**** Excerpt to read

Another case picked from the same site is that of an anonymous person, who said that before entering the toilet or any room, he makes sure to check the lock. If the lock is dodgy, then he wouldn’t enter it.

How can one determine for the symptoms of the fear of being trapped?

People often confuse Cleithrophobia with Claustrophobia, when the latter is the fear of small enclosed places.

There is another anonymous person who shares his experience on www.experienceproject.com. This person knows the difference between the two and he is sure that he is suffering from the fear of being trapped (Cleithrophobia). He supports his reasoning by stating that he is extremely comfortable in closed spaces but the fear builds up when he is stuck in the place or unable to come out of it. This freaks him out. He said that even if aT-shirt gets stuck in his head while wearing, he immediately starts panicking.

Most people suffering from this fear often behave crazy and cause trouble, mostly to themselves. In the state of phobia, they often breathe heavily as they run short of breath, start sweating, heartbeat increases; feelings of nausea, nervousness, and dread arise.

Consult a Specialized Therapist

You should ask for expert treatment in case of the fear of being trapped.
Photo by rawpixel.com from Pexels

If you feel you have a persistent phobia and it just does not stop from occurring often, then you will have to visit a therapist for the treatment. This will help the experts to diagnose the type of fear and then begin with a specialized treatment suitable to your needs.

Doctors often begin the treatment with drugs. However, avoid taking it, as the prescribed drugs can only cure your symptoms but not help you psychologically. And if you stop your medicines abruptly, it may also result in side effects, like the withdrawal symptoms.

Although the therapy can last for a week or a month, it is effective. It may also require for you to repeatedly get exposed to the fear which sounds scary, but it’s the best way to treat.

There are many treatments that you can help you:

Exposure therapy

In this therapy, you are repeatedly put into stressful situations which are specifically relative to your fear and later on, the fear factor is increased to the degree of requirement.

This treatment has worked successfully among many suffering from the fear of being trapped (Cleithrophobia). But it is always necessary to find a professional specialist who could understand the root cause of your fear.

Behavioral therapy

This is a one-on-one session where the experts expose you to various relaxation techniques, thereby helping you to slowly get rid of the fear.

********
**** Supplied records

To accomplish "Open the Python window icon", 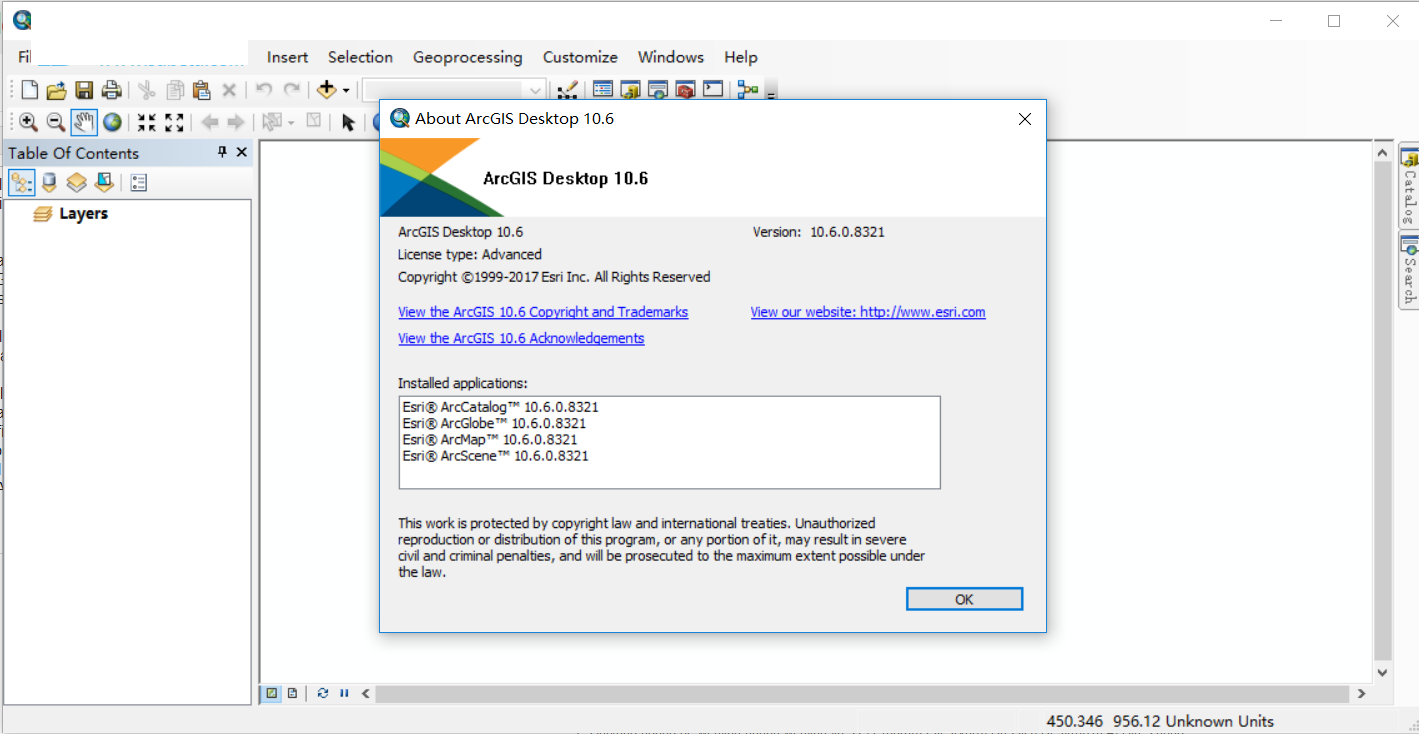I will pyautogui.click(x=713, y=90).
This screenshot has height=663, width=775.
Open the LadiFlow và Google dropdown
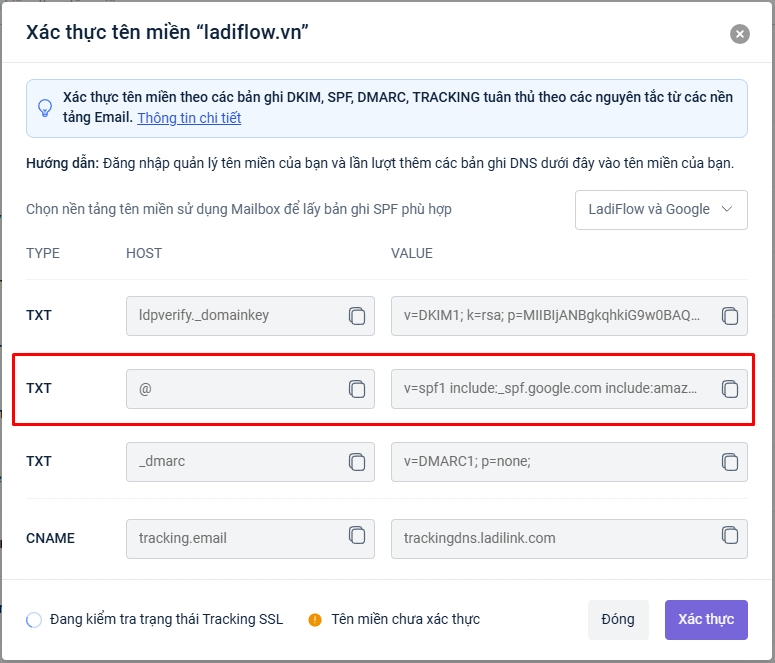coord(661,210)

********
**** Supplied records

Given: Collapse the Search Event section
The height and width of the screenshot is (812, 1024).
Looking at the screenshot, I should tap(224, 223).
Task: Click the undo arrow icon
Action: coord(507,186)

********

> Work instruction
Repeat everything in the article on the fear of being trapped, from "In this therapy, you" down to "of your fear.", word for word.

> Task solution
In this therapy, you are repeatedly put into stressful situations which are specifically relative to your fear and later on, the fear factor is increased to the degree of requirement.

This treatment has worked successfully among many suffering from the fear of being trapped (Cleithrophobia). But it is always necessary to find a professional specialist who could understand the root cause of your fear.